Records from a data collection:

━━━━

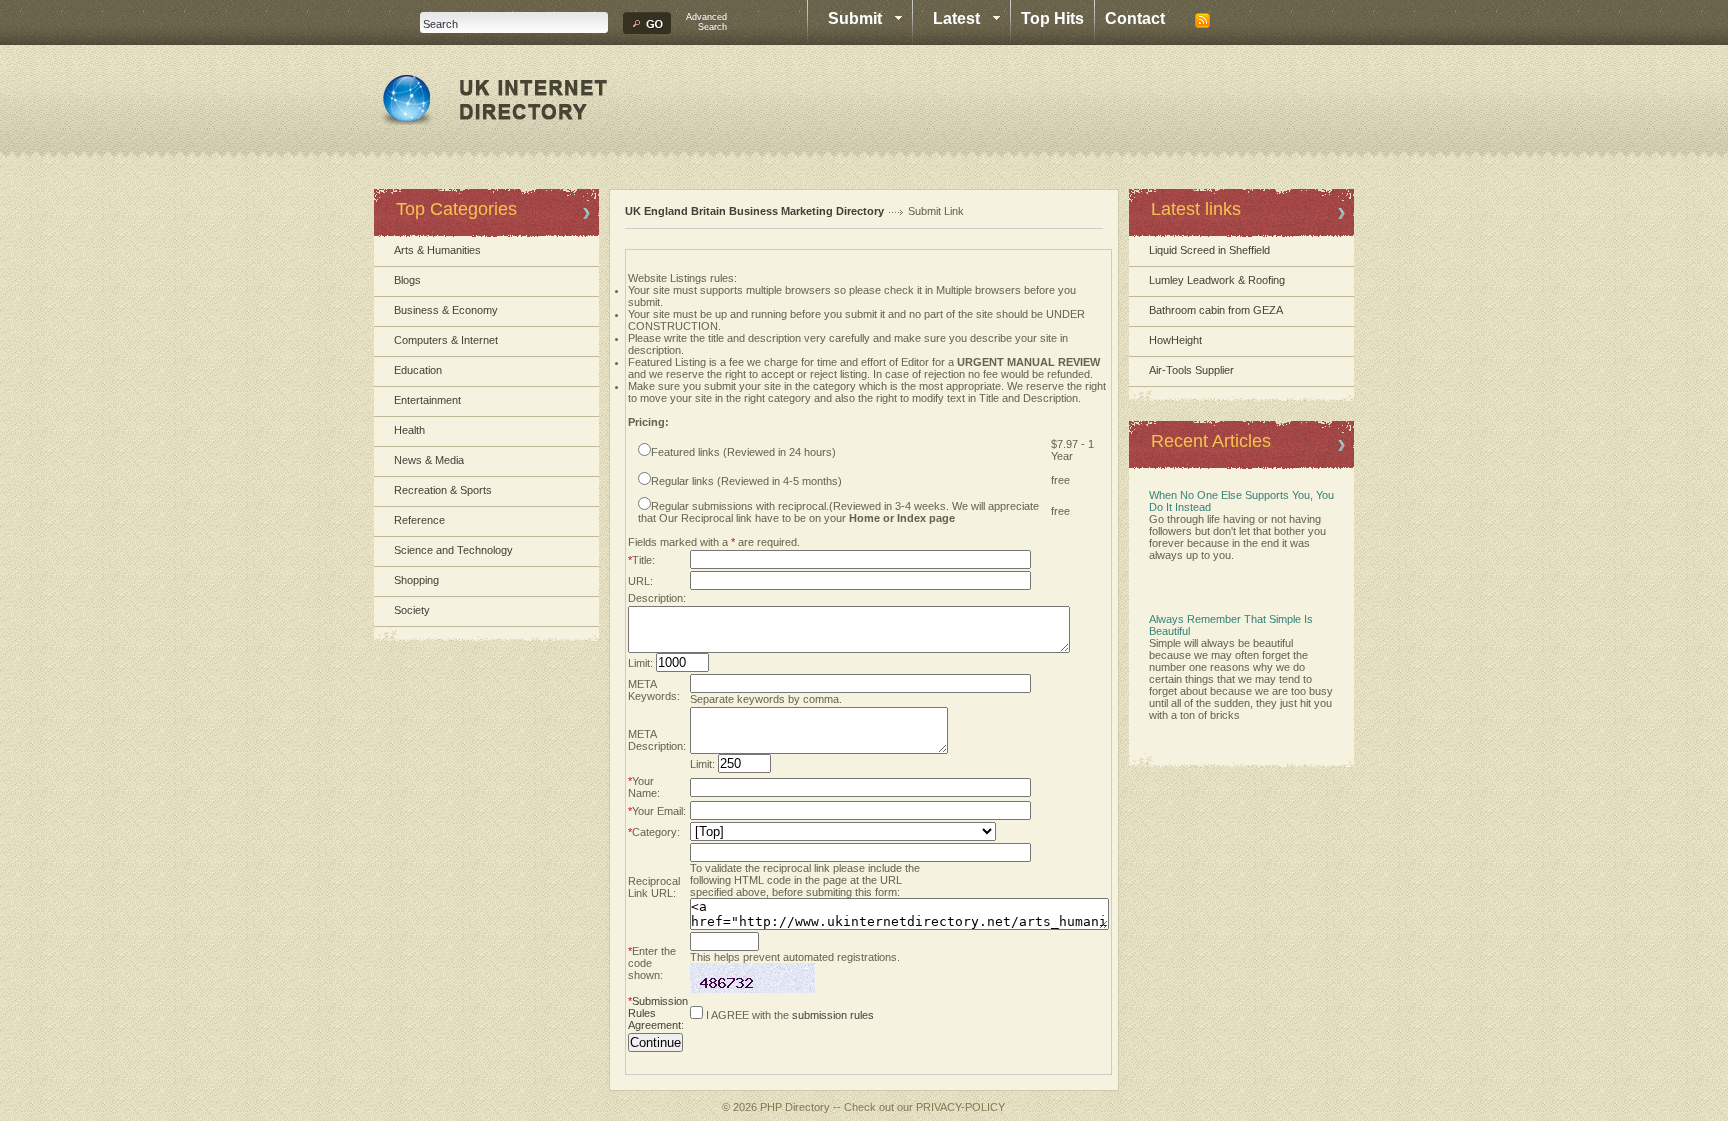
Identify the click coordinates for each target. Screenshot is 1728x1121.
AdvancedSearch (706, 22)
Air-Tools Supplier (1191, 370)
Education (418, 370)
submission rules (833, 1015)
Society (412, 610)
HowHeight (1175, 340)
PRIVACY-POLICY (960, 1107)
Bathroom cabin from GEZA (1216, 310)
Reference (419, 520)
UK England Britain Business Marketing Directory (754, 211)
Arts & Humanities (437, 250)
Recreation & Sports (443, 490)
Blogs (407, 280)
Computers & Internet (446, 340)
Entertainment (427, 400)
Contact (1135, 18)
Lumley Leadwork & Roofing (1217, 280)
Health (409, 430)
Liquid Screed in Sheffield (1209, 250)
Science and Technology (453, 550)
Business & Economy (446, 310)
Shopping (416, 580)
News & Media (429, 460)
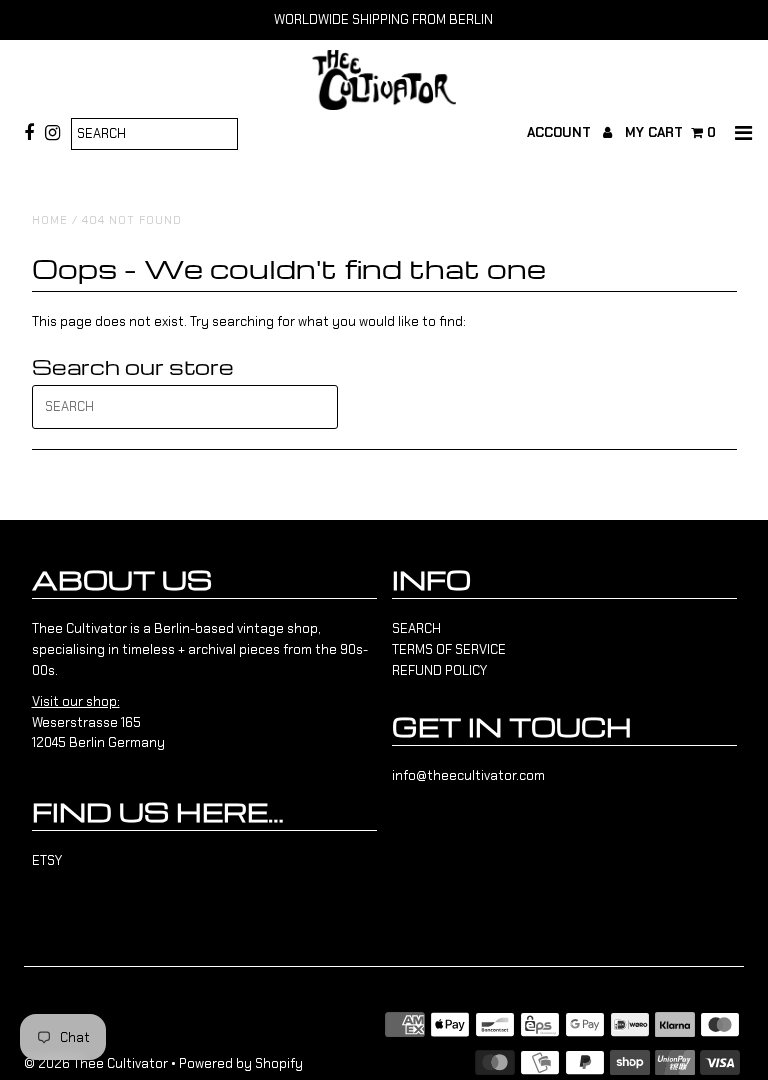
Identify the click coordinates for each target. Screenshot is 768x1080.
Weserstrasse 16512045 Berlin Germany (98, 722)
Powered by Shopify (241, 1063)
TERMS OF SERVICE (449, 649)
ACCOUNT (561, 132)
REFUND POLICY (439, 670)
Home (50, 220)
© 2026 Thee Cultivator (96, 1063)
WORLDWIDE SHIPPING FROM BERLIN (383, 19)
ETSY (47, 860)
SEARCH (416, 628)
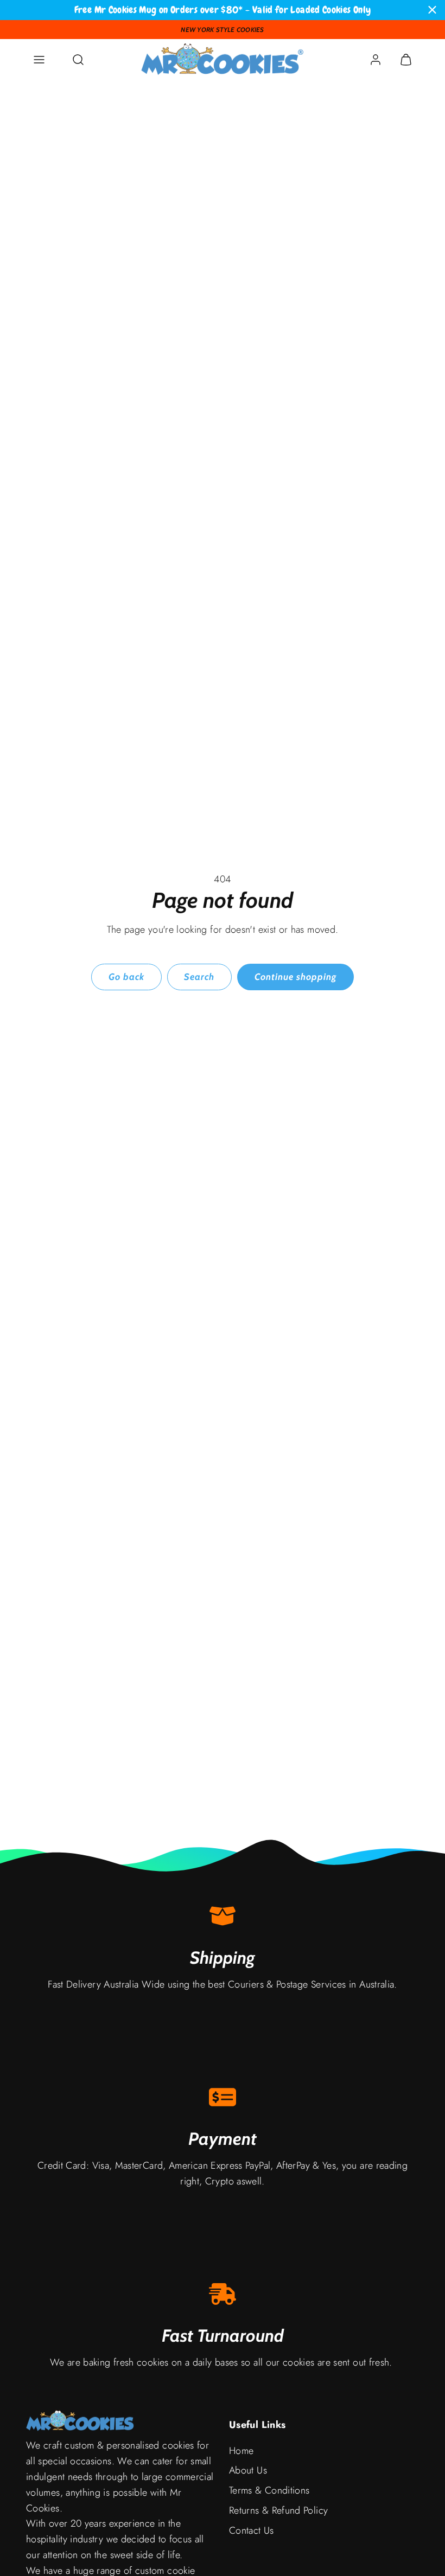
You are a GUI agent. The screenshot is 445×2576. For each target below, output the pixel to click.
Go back (126, 976)
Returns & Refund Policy (278, 2510)
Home (241, 2451)
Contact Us (251, 2530)
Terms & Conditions (269, 2490)
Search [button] (199, 976)
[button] (39, 60)
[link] (376, 60)
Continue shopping (295, 976)
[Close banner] (432, 10)
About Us (248, 2470)
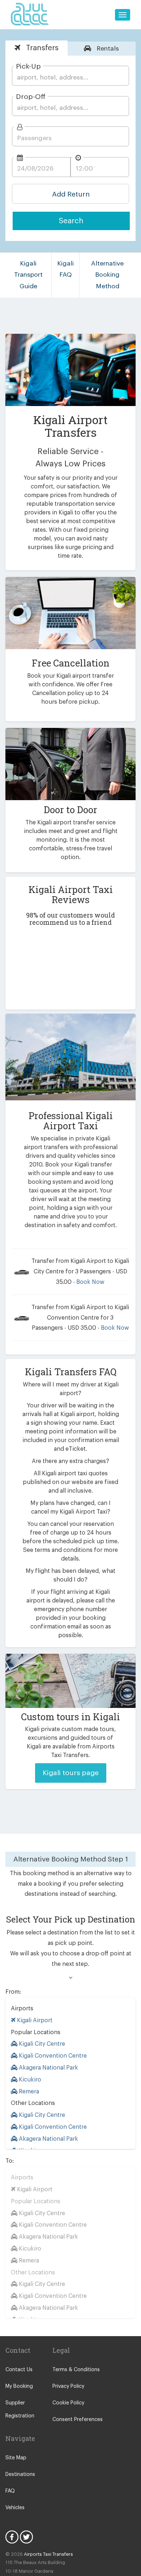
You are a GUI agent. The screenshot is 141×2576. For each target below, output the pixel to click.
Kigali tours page (71, 1772)
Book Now (90, 1282)
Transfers (41, 48)
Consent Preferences (77, 2419)
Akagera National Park (47, 2068)
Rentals (107, 49)
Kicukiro (29, 2080)
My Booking (19, 2386)
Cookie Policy (68, 2402)
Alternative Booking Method (107, 274)
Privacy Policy (68, 2386)
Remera (28, 2091)
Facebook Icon (11, 2536)
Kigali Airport (34, 2020)
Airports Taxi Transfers (48, 2554)
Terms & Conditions (76, 2369)
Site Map (15, 2457)
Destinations (20, 2474)
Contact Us (19, 2369)
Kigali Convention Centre (52, 2056)
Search (71, 221)
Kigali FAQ (65, 269)
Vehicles (15, 2507)
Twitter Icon (26, 2536)
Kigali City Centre (41, 2044)
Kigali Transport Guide (28, 274)
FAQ (10, 2491)
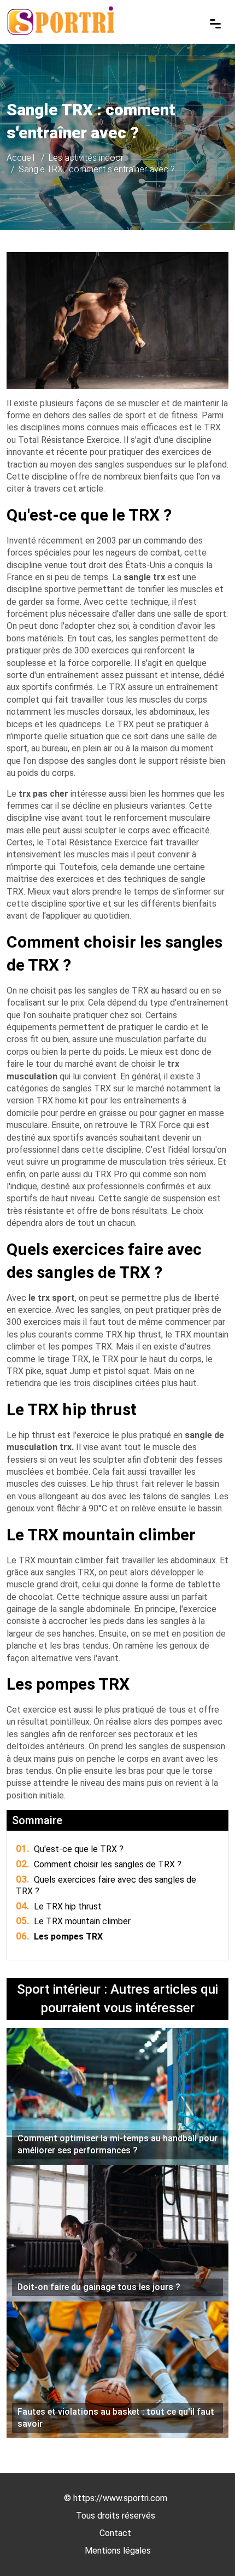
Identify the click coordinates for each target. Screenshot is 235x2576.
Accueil (20, 158)
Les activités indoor (86, 158)
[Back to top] (205, 2546)
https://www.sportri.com (120, 2498)
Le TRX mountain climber (73, 1921)
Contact (115, 2533)
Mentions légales (118, 2550)
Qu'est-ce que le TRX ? (70, 1849)
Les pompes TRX (59, 1936)
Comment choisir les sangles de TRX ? (98, 1864)
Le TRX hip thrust (59, 1906)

━━━━

» **INSTRUCTIONS FOR THE TASK**
Above are the entries; copy every line among them that contains the word "Booking".

» **TASK SOLUTION**
My Booking (19, 2386)
Alternative Booking Method (107, 274)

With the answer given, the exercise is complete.